7. When exacting from peasants repayment of debts to the state (arrears in agricultural tax, insurance, loans, etc.), while pressure should continue to be exerted on the wealthier, especially the kulak, sections of the rural population, rebates and preferential treatment should be accorded to the poor peasants and, where necessary, to the economically weaker middle peasants.
   
8. In cases of self-taxation, higher progressive rates than those of the agricultural tax should be applied to the kulaks and the well-to-do sections of the rural population. Exemption from self-taxation should be ensured for the poorer sections, and reduced rates for the economically weaker middle peasants and families of Red Army men.

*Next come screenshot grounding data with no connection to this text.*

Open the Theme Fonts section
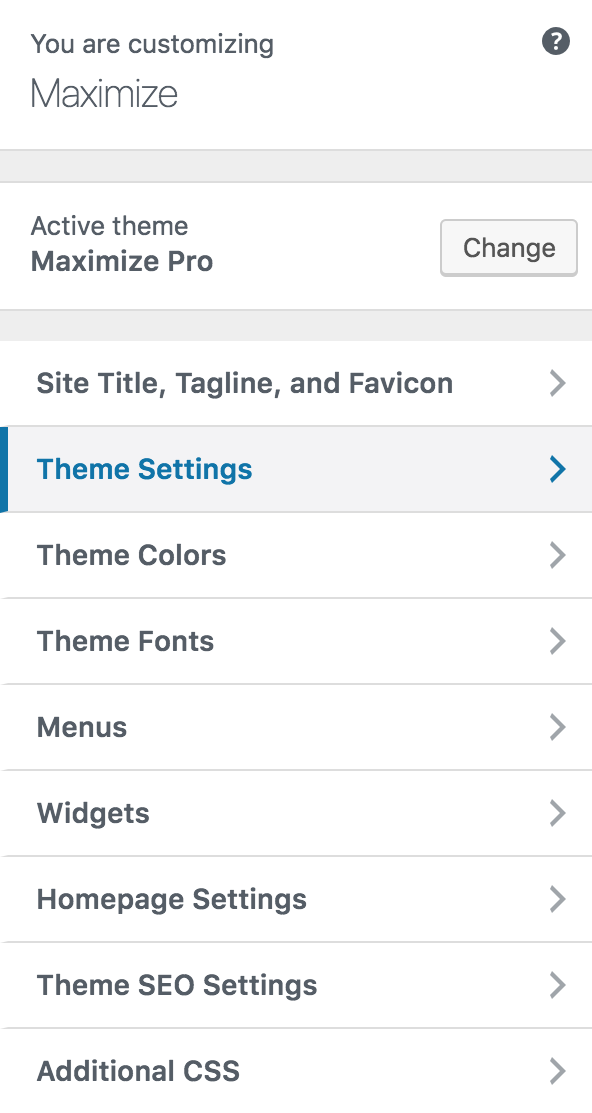Screen dimensions: 592x1113 (296, 641)
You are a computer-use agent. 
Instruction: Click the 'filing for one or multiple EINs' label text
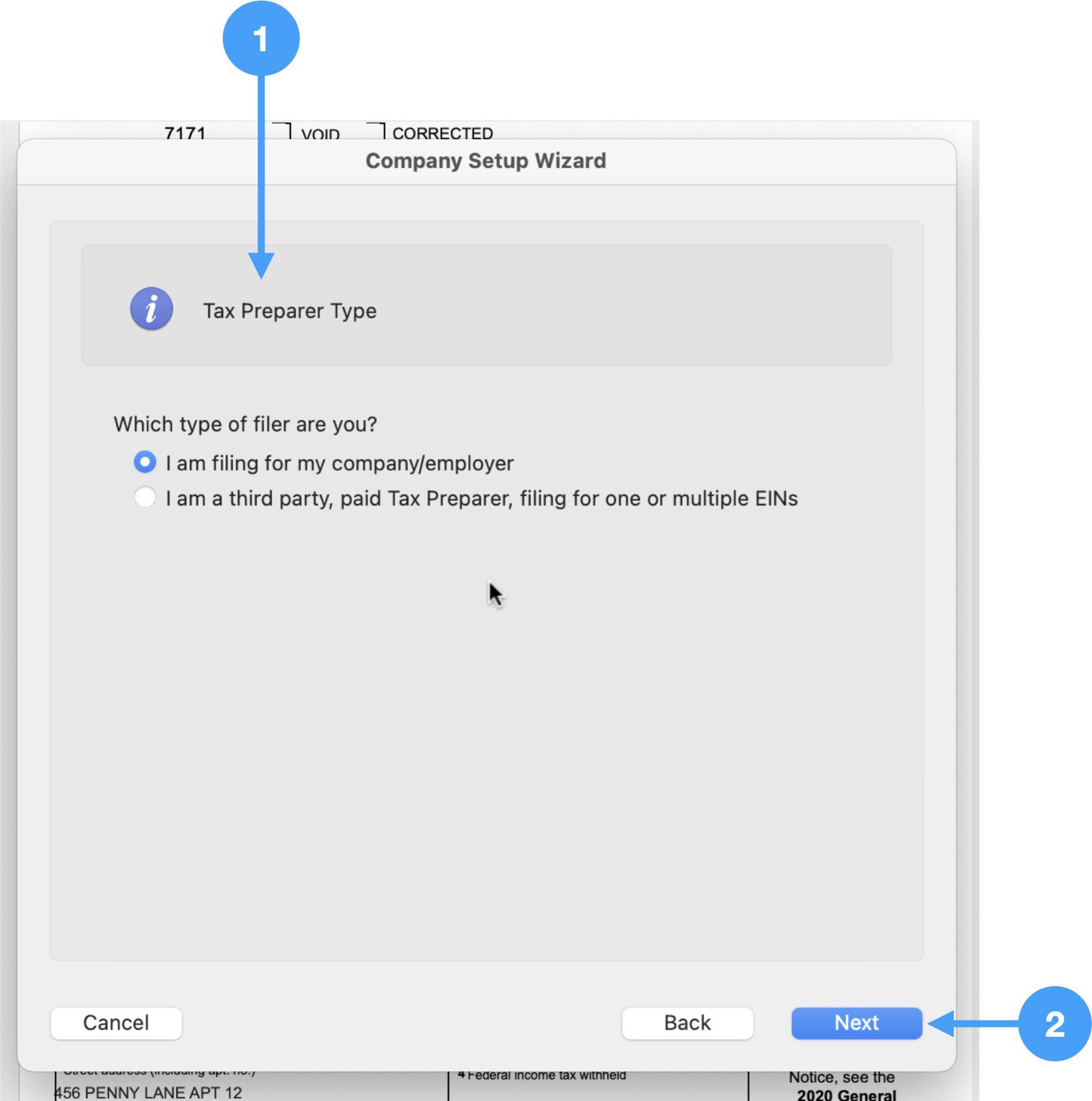[659, 498]
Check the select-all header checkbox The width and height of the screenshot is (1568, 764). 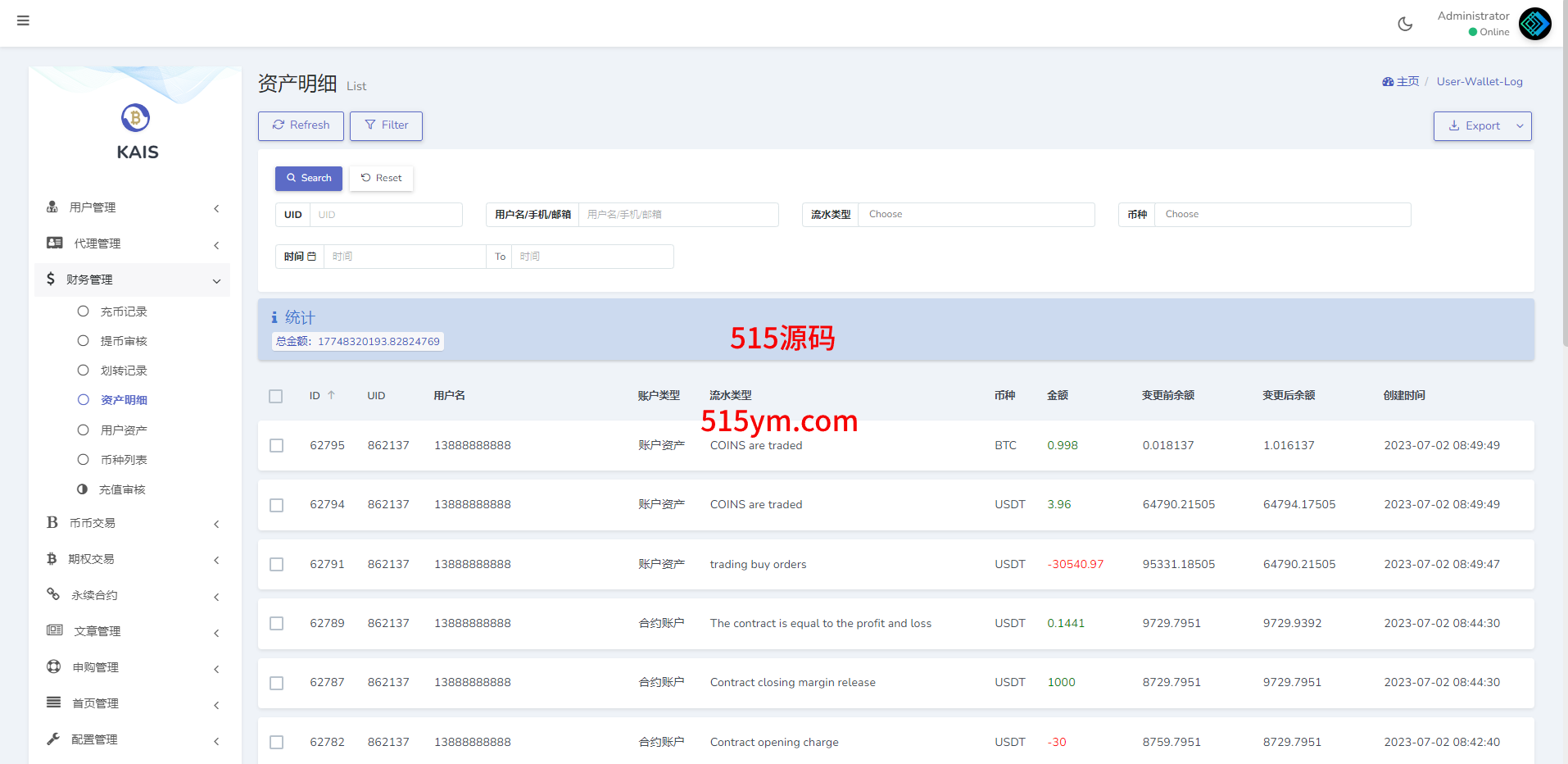tap(276, 396)
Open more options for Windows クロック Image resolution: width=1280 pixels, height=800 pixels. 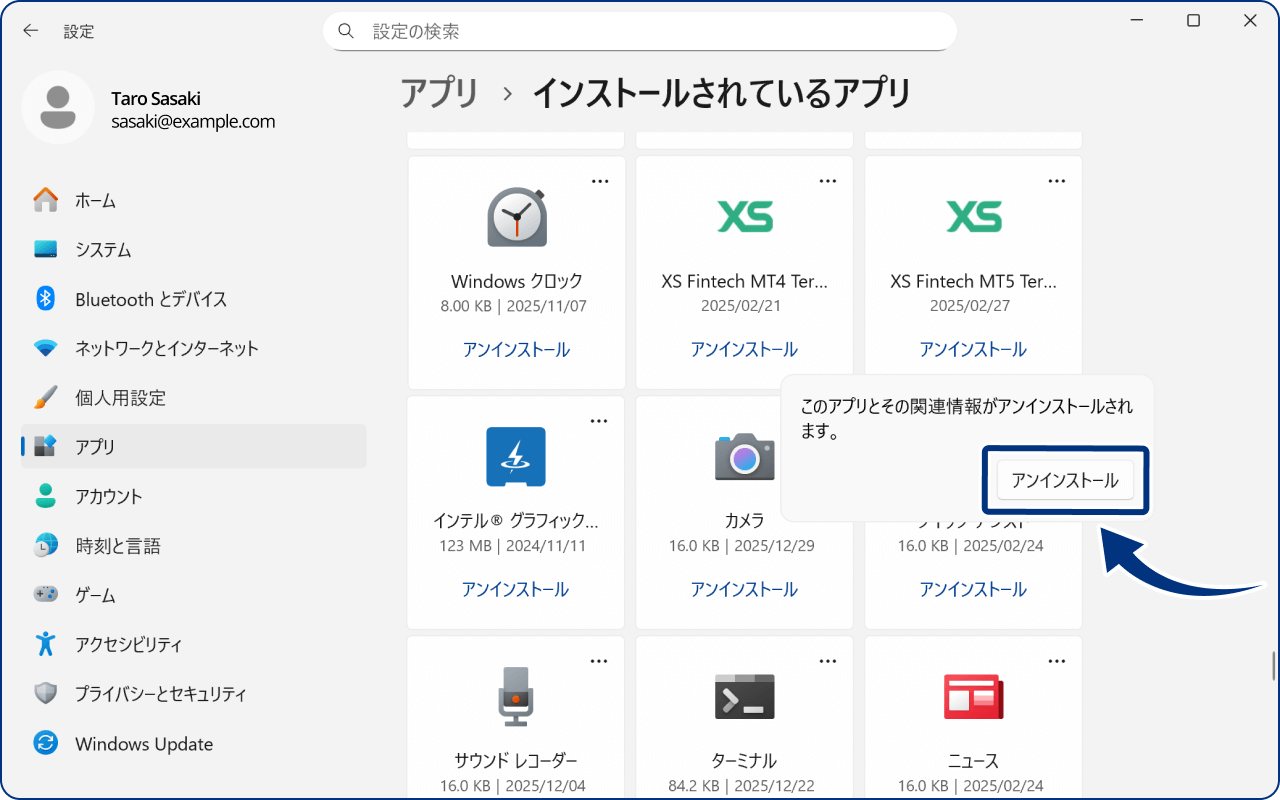point(599,181)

In developing the self-taxation campaign everywhere, public initiative should be stimulated and the co-operation of the poor peasants, Young Communist League, women delegates and rural intellectuals extensively enlisted. The proceeds from self-taxation should be used strictly for the purposes laid down and not allowed to be spent on maintaining the apparatus, the specific objects of investments, estimates of expenditure, etc, being discussed and endorsed by the peasant assemblies, and the use of the sums made subject to wide public control.
   
9. Administrative methods of placing the peasant loan (payment in loan certificates for grain delivered by peasants, compulsory allocation of loan
subscription quotas to the farms, etc.) should be categorically prohibited; attention should be focused on explaining to the peasants all the benefits the peasant loan offers them, and the influence and forces of the rural public organisations should be used to place the loan also among the wealthy sections of the rural population.
   
10. There should be no relaxation of attention to satisfying the demand for manufactured goods in the grain procurement areas. While putting a stop to all direct and indirect forms of bartering grain for manufactured goods, with regard to goods in very short supply the privileges enjoyed by members of co-operatives may in exceptional cases be extended to peasant sellers of grain who are not members of co-operatives.
   
11. While continuing verification and determined purging of Party, Soviet and co-operative organisations in the course of the procurement campaign, all alien and adventitious elements should be expelled from these organisations and replaced by staunch Party people or tested non-Party people.